Quels sont les critères à remplir pour avoir la chance de figurer sur la célèbre une ? Notons d’abord que la gloire va à la notoriété : il s’agit d’une consécration, plus souvent encore d’une confirmation, jamais d’une découverte. D’autres éléments entrent en jeu : les femmes semblent l’emporter sur les hommes, et mieux vaut être belle, noble, riche, adulée par la fortune ; cette brillante vitrine nous présente en effet l’image stéréotypée d’un bonheur inaccessible et convenu, celui d’un monde où les princesses et autres célébrités continuent de faire rêver la bergère qui sommeille en chacun d’entre nous… Quelques turbulences sentimentales, parmi les heureux élus, ne sauraient entamer le modèle d’une vie familiale obéissant aux normes définies par la morale sociale : comme en grammaire, chaque exception – et Dieu sait si elles sont nombreuses – confirme la règle. De toute façon, l’ordre ne sera pas menacé puisqu’il est hors de question d’accueillir dans ce paradigme du conformisme la moindre figure rebelle ou révoltée, voire un peu marginale...

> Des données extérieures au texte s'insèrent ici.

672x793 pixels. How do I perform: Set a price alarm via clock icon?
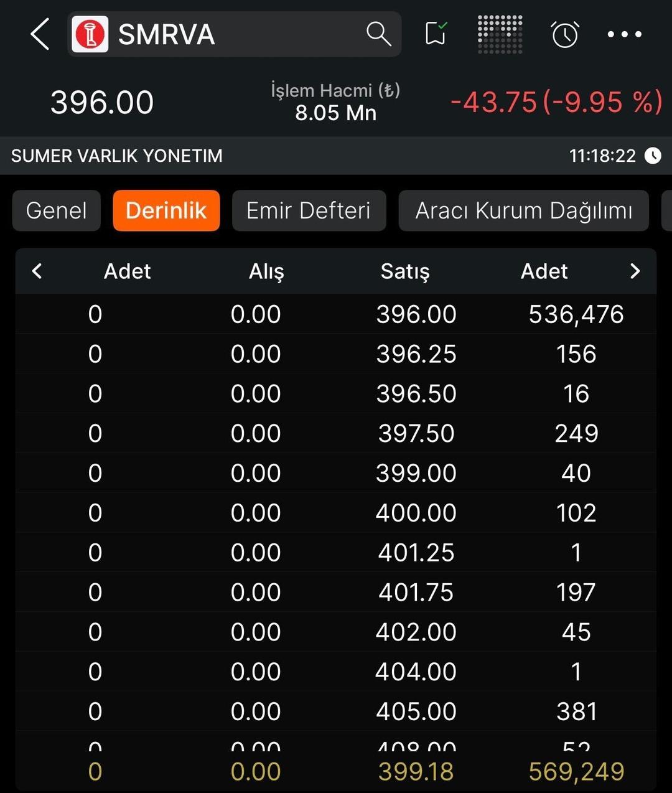565,34
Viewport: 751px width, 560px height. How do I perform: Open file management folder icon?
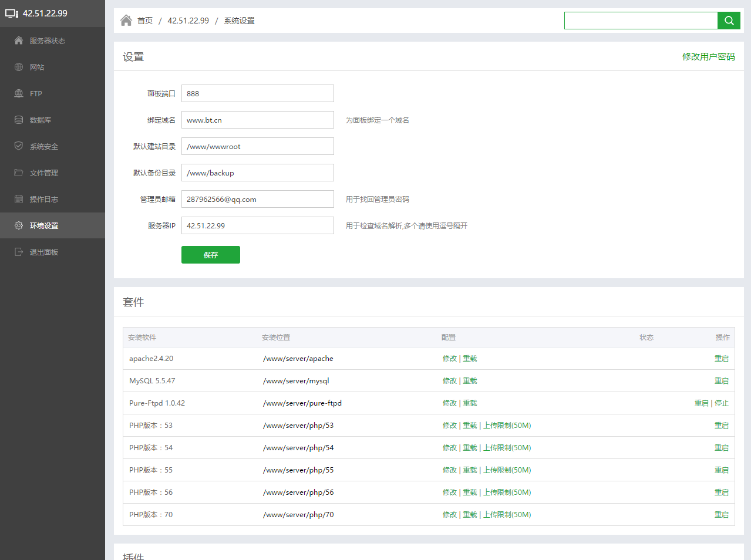19,173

Force est de constater que le personnage d’Hélène obéit à tous ces critères. Nous ne nous attarderons pas sur les plus extérieurs, évidents. La reine de Lacédémone est noble – elle est même fille de Zeus, ce qui est autrement prestigieux que de descendre du prince Rainier – et reconnue par tous comme la plus belle femme du monde. Nul ne la voit sans tomber sous son charme. On connaît le passage célèbre où les vieillards de Troie, à la porte Scée, ne peuvent s’empêcher de lui accorder leur admiration : « Il ne faut pas s’indigner si Troyens et Achéens aux beaux jambarts, pour une telle femme, souffrent longtemps des douleurs[1]» Il est tentant de la réduire à cette séduisante apparence : c’est ainsi qu’Euripide, dans la tragédie qu’il lui a consacrée, imagine que ce ne fut qu’un fantôme qui accompagna Pâris à Troie, tandis que la véritable Hélène vivait à la cour de Protée en Égypte. Cette beauté fatale, ce romanesque enlèvement, et la somme de destins mis en branle par un épisode qui relève d’abord de la vie privée, tout cela ne manque pas de faire du personnage un aliment exceptionnel offert à l’imaginaire collectif… Et d’ailleurs, comme on finit par ne voir en l’existence de Caroline de Monaco que l’occasion des belles couvertures de Paris Match, Hélène elle-même finit par se persuader n’avoir vécu que pour nourrir la future épopée homérique : « Zeus nous a fait une mauvaise destinée afin que plus tard nous soyons un sujet de poème pour les hommes à venir[2]. »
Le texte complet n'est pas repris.